What's most astonishing is the credulity with which society: 1) pretends to be concerned about the plight of people who so knowingly and naively bought into an eventual disaster, and 2) refuses to learn from its (or other people's) mistakes. With global warming, there's the growing suspicion that in the long run a lot of the seaside development human kind has built is doomed anyway. With a 20 year time-horizon, you can make perfectly rational stock-, and maybe even cock-eyed real estate, investments, particularly if you don't plan to be around when the shit hits the fan. Maybe I've underestimated the cynicism of developers and residents. Maybe our time horizons have shrunk to more manageable proportions.
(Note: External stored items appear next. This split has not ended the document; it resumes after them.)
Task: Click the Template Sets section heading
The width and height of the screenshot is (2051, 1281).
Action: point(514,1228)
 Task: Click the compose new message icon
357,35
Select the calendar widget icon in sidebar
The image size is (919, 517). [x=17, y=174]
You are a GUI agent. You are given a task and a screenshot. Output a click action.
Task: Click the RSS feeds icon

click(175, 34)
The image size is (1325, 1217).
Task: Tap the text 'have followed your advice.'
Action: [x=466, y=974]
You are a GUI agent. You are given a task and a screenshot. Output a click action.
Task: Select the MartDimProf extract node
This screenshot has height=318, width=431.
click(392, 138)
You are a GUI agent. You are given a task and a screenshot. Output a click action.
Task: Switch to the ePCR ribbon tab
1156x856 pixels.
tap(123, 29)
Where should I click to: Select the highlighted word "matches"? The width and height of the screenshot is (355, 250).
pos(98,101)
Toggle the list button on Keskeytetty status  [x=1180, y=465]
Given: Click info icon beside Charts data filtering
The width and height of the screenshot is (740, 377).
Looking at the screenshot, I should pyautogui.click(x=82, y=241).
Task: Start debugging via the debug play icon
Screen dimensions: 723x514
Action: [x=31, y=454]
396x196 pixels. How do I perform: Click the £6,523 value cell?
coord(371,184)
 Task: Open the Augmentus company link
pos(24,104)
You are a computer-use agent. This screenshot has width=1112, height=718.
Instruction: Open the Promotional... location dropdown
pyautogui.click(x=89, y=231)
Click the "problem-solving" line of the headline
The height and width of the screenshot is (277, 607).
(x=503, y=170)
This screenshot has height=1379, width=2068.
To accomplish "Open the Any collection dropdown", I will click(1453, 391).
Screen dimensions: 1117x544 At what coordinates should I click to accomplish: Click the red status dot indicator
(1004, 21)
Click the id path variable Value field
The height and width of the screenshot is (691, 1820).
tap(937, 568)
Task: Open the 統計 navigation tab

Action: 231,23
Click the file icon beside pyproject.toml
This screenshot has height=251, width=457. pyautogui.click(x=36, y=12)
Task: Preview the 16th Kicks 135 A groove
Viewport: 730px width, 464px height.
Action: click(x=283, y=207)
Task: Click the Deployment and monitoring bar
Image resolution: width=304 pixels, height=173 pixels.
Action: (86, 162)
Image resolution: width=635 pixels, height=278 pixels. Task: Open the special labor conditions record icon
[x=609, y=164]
Do people consciously accept that living for the moment justifies buying real estate that sits on the edge of unstable cliffs?  
 
Maybe people do.      

2 comments:

Steven Fama said...

Your slide zone in (won't name the town, since you don't but just so you know I know, it starts with "K") screws with a lot more than "streets," "foundations" and "home improvements."

Check the docket at your county courthouse, or ask those who know, about the inter-neighbor disputes arising from property line disputes in your town. Since the survey markers along with everything else (or certain sections of everything else), only the good will of all involved prevents an insane multi-headed neighbor v. neighbor sue-fest over who knows what.

But some people don't play nice, or get all knicker-twisted about "their" property, and when the lawsuit hits -- thereby clouding title, because most everyone's lines have moved -- it's a big BIG fun mess for the insurance folks and the lawyers. The lawyers make out well, of course.

Steven Fama said...

And the piling of rocks on the shore beneath the Pacifica apartment is easily understood. You -- as with many things in life -- just have to follow the money.

The effort to save it is being paid for by the property owner. It is probably costing him a 100 grand, maybe more. It will be a failure, of course it will.

But you see, if the property owner doesn't do this, when the building crumbles into the surf, and the owner makes a claim against his insurance policy, the insurer will say, "We don't owe you anything. It wasn't erosion that primarily caused the building to fall, but your failure to take reasonable steps to stop it, even though you knew there was a problem. Knowing that there's a giant hole in your roof, you can't leave it uncovered for two months and then claim the damage caused on the 61st day was not your fault. Claim denied."

See? This way, by spending a 100 or 200 grand, the owner of the Pacifica building takes a potent claim denial justification out of the insurance companies hands. He'll have a better shot at getting his two or three million value out of the thing.